• Records shown
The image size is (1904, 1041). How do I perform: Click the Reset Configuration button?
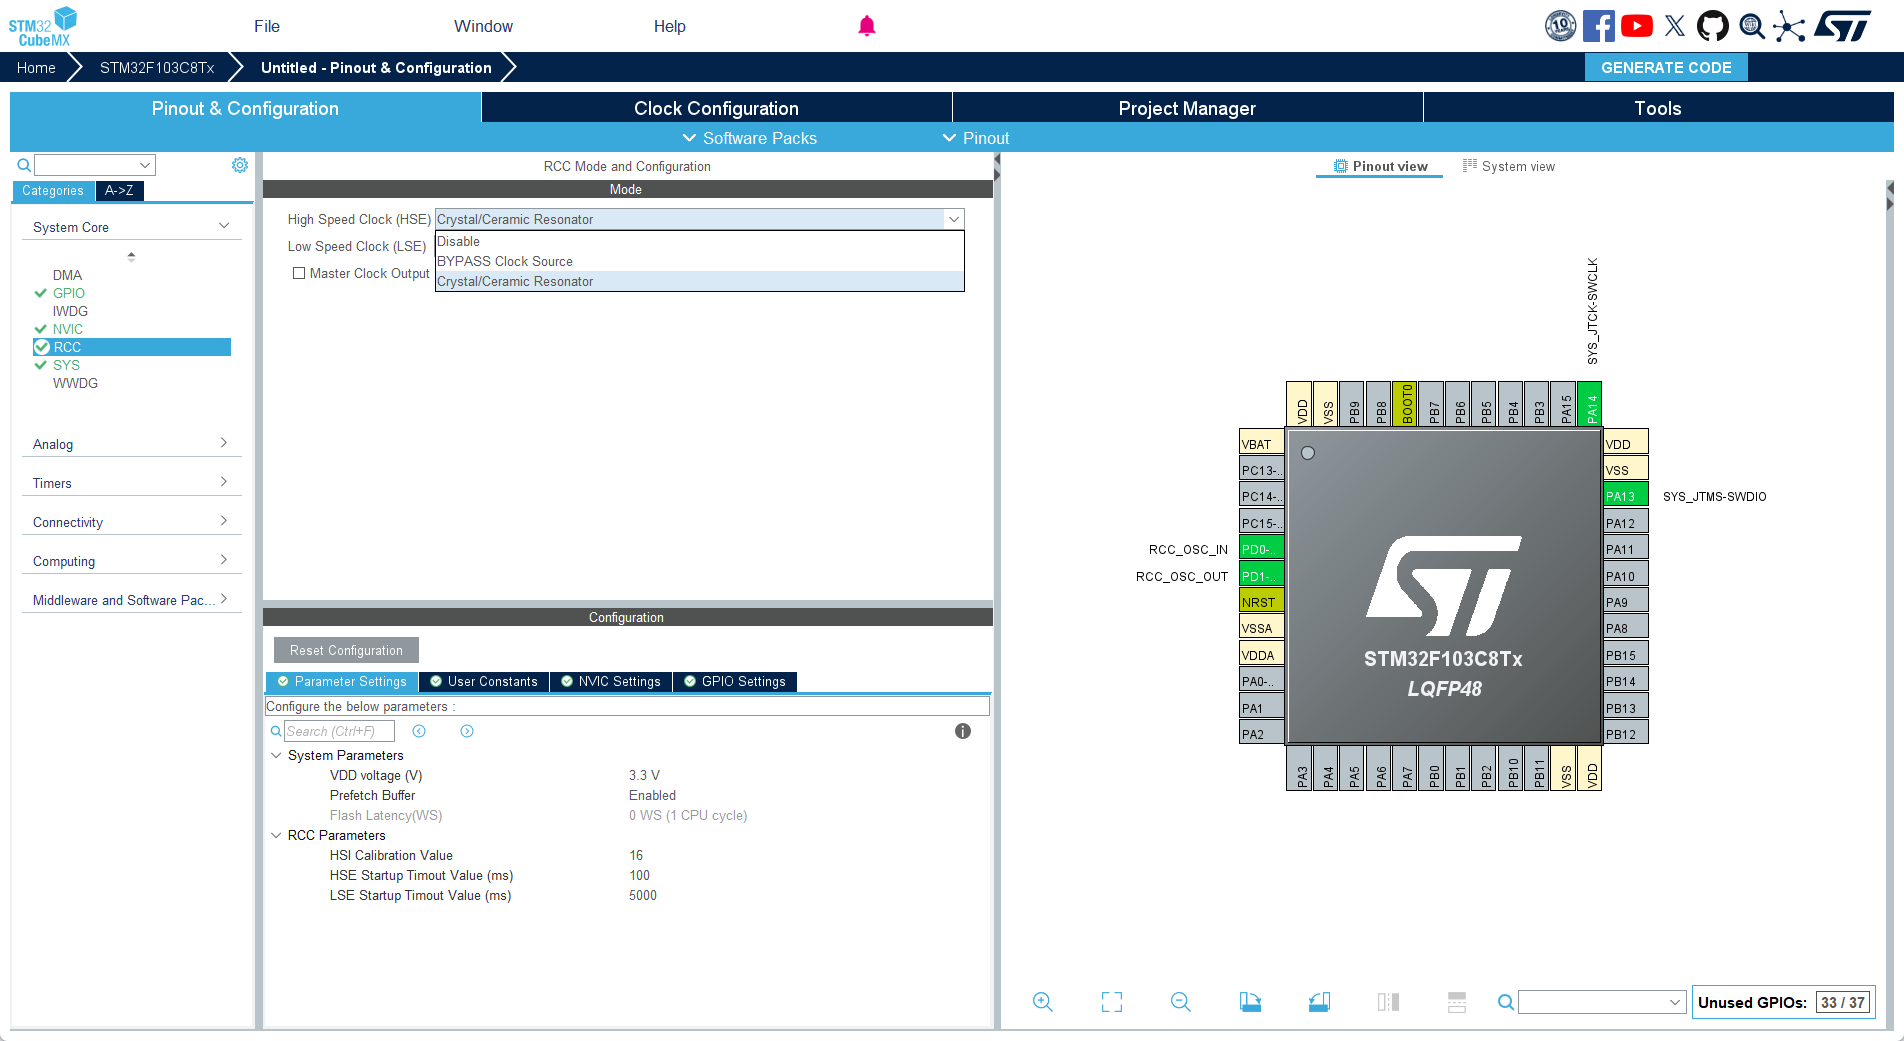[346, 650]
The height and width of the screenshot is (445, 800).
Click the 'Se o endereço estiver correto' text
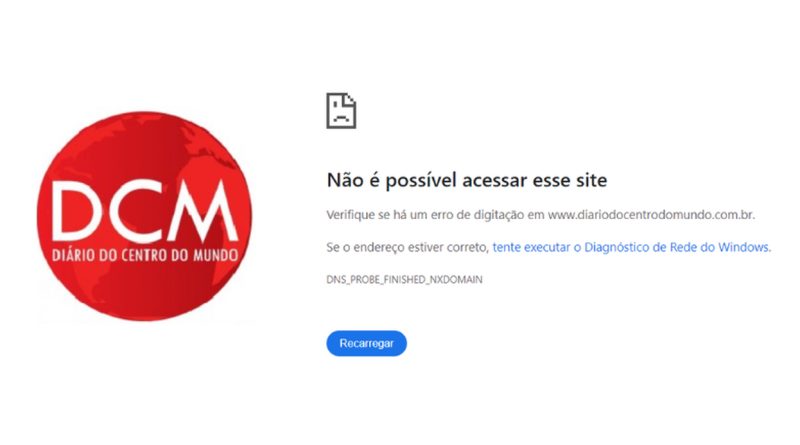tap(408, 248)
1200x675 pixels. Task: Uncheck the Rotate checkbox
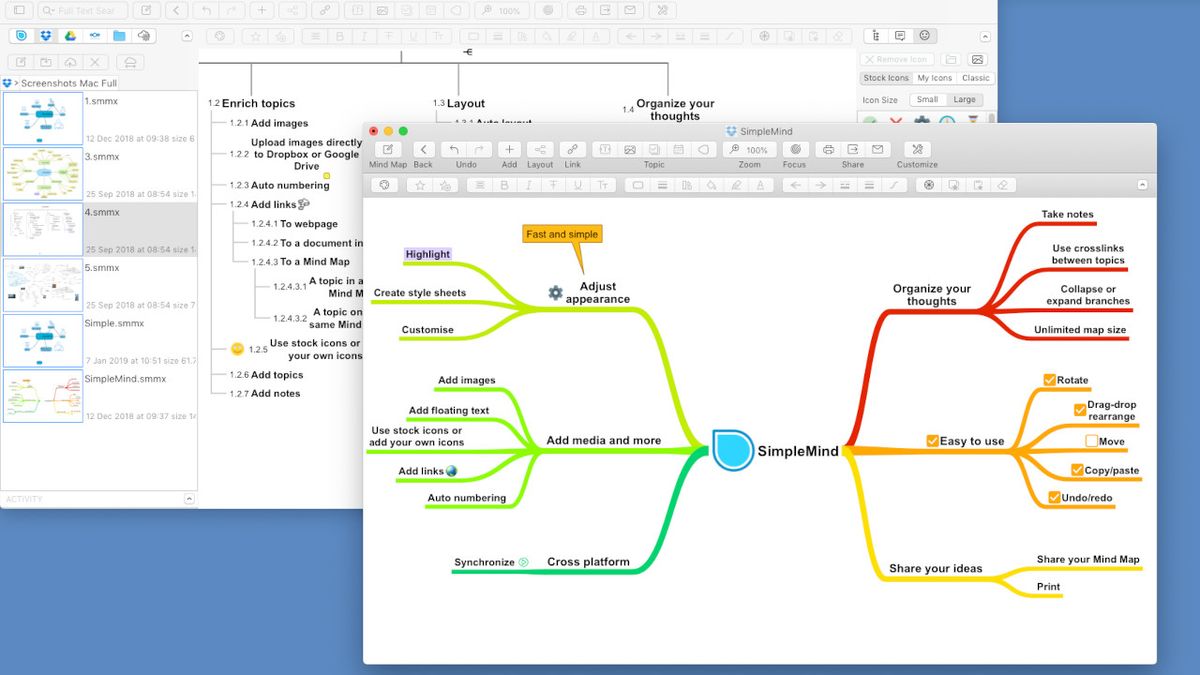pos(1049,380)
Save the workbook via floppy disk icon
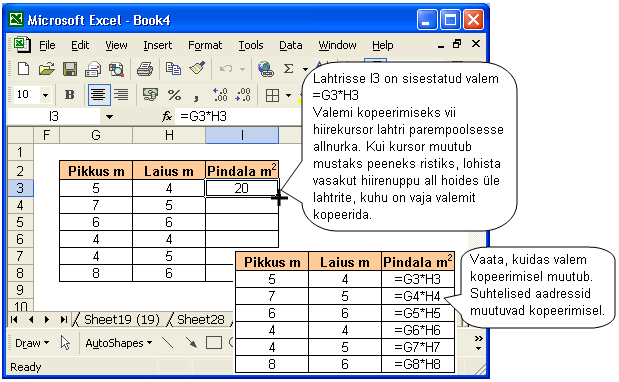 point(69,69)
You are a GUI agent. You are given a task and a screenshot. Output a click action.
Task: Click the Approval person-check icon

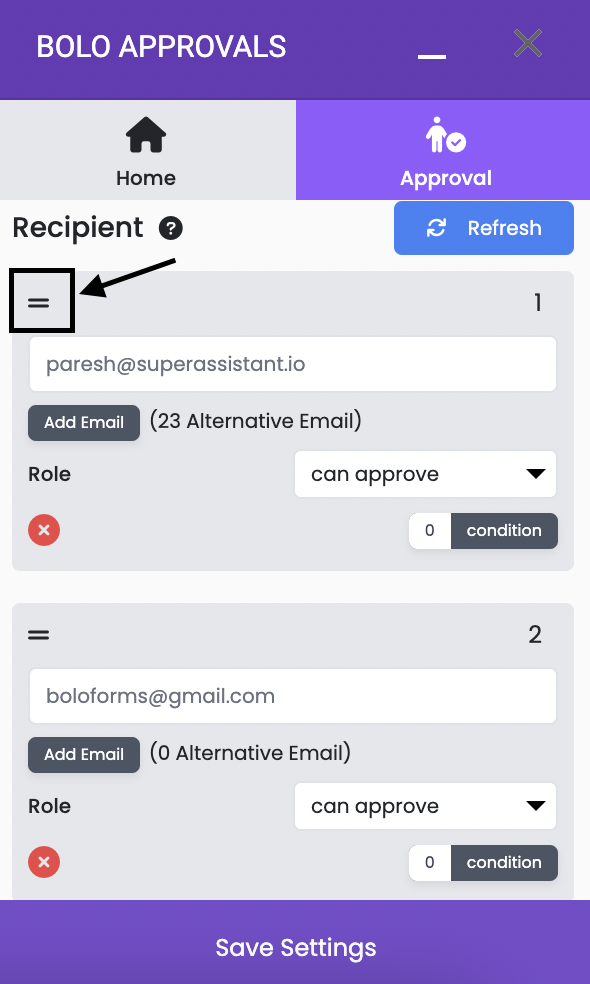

• Assigned task
Output the lines above in full and exactly. Leave out every picture.

• Exercise solution
The image size is (1904, 1041). How do I perform: Click the Reset Configuration button?
[346, 650]
The height and width of the screenshot is (445, 800).
Click the 'Se o endereço estiver correto' text
tap(408, 248)
1200x675 pixels. Task: Uncheck the Rotate checkbox
pos(1049,380)
Save the workbook via floppy disk icon
 point(69,69)
You are a GUI agent. You are given a task and a screenshot. Output a click action.
Task: Click the Approval person-check icon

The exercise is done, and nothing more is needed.